Data intelijen yang memadai harus memiliki nilai informasi yang terukur dan bisa dipertanggungjawabkan dengan baik. Oleh karena itu, setiap nilai informasi dapat menggambarkan tentang kondisi sasaran di lapangan yang patut menjadi bahan pertimbangan dalam pengambilan keputusan. Hal utama yang perlu digaris bawahi bahwa fungsi Intelijen adalah memberikan masukan berupa informasi yang berkembang didalam masyarakat guna pengambilan keputusan pimpinan sehingga Pimpinan dalam hal ini Polres maupun Polda dapat mempersiapkan pengawalan dengan mempertimbangkan berbagai aspek diantaranya prediksi jumlah kelompok aksi unjuk rasa, karakter kelompok aksi unjuk rasa, pola penanganan yang akan dilakukan dan lainya.

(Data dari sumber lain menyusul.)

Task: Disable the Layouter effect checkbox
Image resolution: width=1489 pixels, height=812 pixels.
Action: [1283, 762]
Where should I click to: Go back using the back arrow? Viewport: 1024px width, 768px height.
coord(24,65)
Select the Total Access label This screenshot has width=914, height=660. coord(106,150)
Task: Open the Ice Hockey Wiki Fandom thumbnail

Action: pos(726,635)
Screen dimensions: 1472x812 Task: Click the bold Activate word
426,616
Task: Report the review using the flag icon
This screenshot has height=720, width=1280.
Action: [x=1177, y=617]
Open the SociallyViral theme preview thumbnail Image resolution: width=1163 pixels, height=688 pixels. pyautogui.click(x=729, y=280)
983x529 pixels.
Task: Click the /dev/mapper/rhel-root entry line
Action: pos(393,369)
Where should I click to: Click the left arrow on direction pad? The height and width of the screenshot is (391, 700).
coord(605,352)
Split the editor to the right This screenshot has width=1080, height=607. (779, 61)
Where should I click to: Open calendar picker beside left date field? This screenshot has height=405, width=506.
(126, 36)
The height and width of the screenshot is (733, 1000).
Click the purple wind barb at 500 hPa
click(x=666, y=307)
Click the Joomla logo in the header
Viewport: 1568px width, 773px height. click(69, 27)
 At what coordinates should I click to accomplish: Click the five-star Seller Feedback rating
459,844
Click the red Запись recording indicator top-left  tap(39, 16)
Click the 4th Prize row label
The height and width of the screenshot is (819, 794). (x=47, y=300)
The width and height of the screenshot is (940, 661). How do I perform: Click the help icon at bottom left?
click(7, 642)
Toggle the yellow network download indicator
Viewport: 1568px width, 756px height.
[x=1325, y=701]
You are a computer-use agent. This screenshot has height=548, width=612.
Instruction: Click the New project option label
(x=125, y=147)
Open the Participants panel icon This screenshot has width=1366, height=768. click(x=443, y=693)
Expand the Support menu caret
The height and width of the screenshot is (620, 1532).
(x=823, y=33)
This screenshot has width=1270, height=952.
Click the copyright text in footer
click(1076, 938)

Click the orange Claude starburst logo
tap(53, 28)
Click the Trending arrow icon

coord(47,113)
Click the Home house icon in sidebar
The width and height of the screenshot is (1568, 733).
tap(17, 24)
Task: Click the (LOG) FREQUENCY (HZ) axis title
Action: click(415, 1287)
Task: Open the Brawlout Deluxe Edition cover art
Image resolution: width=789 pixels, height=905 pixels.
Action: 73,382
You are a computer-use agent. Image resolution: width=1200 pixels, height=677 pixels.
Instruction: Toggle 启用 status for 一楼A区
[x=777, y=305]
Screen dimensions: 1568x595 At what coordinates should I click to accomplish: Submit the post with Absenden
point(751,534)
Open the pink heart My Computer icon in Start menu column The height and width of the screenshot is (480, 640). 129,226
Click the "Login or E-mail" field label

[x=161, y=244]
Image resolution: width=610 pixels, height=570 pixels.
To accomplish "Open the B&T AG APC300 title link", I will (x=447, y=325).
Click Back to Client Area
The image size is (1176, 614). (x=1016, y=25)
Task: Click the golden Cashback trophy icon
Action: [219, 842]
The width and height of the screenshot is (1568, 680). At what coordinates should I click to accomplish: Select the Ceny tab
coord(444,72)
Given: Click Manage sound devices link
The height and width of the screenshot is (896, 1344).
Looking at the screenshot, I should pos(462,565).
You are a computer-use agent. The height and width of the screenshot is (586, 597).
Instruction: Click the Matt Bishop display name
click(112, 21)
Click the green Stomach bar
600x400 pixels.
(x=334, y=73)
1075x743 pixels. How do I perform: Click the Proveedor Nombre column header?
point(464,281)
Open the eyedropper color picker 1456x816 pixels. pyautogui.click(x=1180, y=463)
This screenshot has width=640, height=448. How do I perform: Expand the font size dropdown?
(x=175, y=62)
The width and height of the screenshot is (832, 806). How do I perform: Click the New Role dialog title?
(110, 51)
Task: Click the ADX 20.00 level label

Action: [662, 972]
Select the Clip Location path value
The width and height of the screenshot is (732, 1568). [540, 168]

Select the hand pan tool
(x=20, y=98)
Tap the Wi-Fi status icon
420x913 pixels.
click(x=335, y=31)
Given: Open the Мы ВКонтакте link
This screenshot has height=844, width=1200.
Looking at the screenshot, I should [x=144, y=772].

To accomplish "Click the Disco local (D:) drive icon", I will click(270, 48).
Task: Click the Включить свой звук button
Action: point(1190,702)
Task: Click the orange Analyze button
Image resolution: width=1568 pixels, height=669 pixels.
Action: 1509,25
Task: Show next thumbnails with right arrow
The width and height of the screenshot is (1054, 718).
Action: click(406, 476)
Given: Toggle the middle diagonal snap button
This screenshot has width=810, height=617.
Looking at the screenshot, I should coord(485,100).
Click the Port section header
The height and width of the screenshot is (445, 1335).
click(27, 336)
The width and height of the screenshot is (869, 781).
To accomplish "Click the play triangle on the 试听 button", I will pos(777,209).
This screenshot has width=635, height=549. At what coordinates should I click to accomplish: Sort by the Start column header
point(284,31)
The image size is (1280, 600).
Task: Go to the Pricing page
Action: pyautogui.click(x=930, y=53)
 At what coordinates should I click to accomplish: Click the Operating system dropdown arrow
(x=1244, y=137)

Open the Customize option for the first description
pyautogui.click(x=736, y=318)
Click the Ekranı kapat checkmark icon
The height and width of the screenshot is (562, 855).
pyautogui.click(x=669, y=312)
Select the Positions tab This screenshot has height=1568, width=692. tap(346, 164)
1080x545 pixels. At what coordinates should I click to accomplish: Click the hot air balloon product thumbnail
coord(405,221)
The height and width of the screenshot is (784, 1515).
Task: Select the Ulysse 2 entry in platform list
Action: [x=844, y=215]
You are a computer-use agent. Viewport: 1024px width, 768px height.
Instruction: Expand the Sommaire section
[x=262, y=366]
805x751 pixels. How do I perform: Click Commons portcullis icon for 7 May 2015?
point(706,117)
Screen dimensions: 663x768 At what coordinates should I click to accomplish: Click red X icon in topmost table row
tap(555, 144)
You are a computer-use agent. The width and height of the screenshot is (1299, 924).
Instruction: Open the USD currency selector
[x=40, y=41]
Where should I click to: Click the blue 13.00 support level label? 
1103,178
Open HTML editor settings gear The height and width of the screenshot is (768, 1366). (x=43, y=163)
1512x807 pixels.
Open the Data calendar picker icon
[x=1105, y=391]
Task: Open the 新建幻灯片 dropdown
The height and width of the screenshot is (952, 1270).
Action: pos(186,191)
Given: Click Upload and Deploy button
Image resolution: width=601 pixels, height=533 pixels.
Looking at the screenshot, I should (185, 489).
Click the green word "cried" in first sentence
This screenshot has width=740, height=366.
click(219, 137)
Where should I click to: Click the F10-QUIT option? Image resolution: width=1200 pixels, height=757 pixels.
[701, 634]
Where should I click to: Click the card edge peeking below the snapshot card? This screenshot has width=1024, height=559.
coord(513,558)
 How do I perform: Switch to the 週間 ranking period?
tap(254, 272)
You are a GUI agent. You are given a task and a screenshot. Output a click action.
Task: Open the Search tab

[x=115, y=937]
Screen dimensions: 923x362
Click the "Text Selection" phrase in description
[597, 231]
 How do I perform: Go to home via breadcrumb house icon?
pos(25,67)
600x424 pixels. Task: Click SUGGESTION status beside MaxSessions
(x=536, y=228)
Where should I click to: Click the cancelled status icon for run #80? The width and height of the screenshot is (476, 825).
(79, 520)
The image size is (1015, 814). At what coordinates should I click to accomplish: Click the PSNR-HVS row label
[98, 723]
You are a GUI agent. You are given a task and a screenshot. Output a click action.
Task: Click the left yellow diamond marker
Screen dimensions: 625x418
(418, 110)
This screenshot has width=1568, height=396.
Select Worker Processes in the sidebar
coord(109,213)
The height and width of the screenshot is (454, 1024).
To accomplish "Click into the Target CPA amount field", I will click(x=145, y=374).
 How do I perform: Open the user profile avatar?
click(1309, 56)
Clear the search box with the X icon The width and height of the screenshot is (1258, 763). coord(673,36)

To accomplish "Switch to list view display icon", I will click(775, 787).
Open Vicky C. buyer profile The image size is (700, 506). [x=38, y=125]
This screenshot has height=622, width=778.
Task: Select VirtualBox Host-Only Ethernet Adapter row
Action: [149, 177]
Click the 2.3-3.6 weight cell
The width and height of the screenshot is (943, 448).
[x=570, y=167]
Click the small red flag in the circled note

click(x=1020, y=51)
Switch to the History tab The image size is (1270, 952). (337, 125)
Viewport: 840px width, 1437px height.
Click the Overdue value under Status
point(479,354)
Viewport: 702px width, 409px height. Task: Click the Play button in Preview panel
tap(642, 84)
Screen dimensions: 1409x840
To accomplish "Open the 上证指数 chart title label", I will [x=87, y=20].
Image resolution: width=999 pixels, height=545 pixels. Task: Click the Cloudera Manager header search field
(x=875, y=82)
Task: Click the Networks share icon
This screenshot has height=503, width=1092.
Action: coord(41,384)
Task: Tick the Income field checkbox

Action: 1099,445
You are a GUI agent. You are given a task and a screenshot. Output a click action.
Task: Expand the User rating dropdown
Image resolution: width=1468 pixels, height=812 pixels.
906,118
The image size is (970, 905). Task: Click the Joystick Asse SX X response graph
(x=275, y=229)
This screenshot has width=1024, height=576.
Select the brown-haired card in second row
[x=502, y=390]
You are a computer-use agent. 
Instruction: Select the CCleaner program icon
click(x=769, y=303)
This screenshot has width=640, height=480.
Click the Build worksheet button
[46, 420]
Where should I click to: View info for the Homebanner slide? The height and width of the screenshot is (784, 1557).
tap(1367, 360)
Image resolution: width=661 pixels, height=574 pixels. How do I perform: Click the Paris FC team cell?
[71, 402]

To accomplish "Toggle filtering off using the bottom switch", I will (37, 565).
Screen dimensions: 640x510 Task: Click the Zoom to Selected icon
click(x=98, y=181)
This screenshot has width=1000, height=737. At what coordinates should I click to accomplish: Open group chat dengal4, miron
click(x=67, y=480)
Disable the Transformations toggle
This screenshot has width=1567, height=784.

Adapun upaya yang dapat dilakukan Polri bila dikaitkan dengan fungsi manajemen yang menurut George R. Terry “Management is distincnt procces consisting of planing, organizing, actuating, an controlling perfomed to determine and accomplish stated objectives by use of human beings and other resources” (Silalahi, 1996: 3). (Manajemen adalah sebuah proses nyata yang terdiri dari perencanaan, pengorganisasian, pengaturan, dan pengontrolan untuk menentukan dan menyelesaikan tujuan utama dengan menggunakan manusia dan sumber-sumber lainnya).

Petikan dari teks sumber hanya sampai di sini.